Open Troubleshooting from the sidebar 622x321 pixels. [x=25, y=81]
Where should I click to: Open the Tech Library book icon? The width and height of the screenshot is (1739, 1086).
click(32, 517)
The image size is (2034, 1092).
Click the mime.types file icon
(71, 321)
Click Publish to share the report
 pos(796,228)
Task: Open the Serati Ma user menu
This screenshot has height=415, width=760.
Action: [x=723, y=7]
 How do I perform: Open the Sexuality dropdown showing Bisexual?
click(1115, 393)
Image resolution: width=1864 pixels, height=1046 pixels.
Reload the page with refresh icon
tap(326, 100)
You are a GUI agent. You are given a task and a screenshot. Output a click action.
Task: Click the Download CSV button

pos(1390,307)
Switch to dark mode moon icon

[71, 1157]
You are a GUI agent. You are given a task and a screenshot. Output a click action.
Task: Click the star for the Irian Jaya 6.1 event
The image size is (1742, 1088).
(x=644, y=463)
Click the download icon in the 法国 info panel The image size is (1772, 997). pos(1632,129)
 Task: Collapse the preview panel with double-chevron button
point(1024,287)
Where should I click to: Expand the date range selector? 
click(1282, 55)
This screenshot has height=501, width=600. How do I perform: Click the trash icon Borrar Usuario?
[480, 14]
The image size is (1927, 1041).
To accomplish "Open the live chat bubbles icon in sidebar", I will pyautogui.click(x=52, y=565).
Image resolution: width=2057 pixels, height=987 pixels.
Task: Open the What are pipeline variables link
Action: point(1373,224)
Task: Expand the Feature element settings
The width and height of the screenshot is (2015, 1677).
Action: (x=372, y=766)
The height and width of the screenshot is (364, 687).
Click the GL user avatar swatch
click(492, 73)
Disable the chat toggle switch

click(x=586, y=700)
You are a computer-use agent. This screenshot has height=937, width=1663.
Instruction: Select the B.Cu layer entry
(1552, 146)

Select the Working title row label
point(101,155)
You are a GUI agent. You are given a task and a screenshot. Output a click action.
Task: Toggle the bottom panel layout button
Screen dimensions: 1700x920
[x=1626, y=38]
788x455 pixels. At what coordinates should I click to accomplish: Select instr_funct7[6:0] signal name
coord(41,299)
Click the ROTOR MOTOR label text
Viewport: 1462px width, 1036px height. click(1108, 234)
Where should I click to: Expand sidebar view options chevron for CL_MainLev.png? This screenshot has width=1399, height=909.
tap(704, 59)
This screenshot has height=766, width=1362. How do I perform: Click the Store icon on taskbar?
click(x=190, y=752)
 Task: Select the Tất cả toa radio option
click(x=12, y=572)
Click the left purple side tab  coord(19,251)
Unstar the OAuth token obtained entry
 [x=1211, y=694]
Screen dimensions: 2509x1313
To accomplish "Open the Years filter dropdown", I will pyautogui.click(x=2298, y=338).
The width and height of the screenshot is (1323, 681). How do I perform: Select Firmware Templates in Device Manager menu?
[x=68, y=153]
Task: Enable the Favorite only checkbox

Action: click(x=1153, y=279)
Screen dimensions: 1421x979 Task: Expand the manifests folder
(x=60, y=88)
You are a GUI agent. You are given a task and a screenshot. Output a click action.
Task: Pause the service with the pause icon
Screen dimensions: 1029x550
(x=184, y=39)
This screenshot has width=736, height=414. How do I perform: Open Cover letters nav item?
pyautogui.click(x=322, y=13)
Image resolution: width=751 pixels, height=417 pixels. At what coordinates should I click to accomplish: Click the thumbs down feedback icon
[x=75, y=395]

*The task*:
Begin with the top line of the material and go as far as the line with "The image size is (1927, 1041).". Set down those lines exactly, both ends included, and nothing more.

*Response for this exercise*:
Open Troubleshooting from the sidebar 622x321 pixels. [x=25, y=81]
Where should I click to: Open the Tech Library book icon? The width and height of the screenshot is (1739, 1086).
click(32, 517)
The image size is (2034, 1092).
Click the mime.types file icon
(71, 321)
Click Publish to share the report
 pos(796,228)
Task: Open the Serati Ma user menu
This screenshot has height=415, width=760.
Action: [x=723, y=7]
 How do I perform: Open the Sexuality dropdown showing Bisexual?
click(1115, 393)
Image resolution: width=1864 pixels, height=1046 pixels.
Reload the page with refresh icon
tap(326, 100)
You are a GUI agent. You are given a task and a screenshot. Output a click action.
Task: Click the Download CSV button

pos(1390,307)
Switch to dark mode moon icon

[71, 1157]
You are a GUI agent. You are given a task and a screenshot. Output a click action.
Task: Click the star for the Irian Jaya 6.1 event
The image size is (1742, 1088).
(x=644, y=463)
Click the download icon in the 法国 info panel The image size is (1772, 997). pos(1632,129)
 Task: Collapse the preview panel with double-chevron button
point(1024,287)
Where should I click to: Expand the date range selector? 
click(1282, 55)
This screenshot has height=501, width=600. How do I perform: Click the trash icon Borrar Usuario?
[480, 14]
The image size is (1927, 1041).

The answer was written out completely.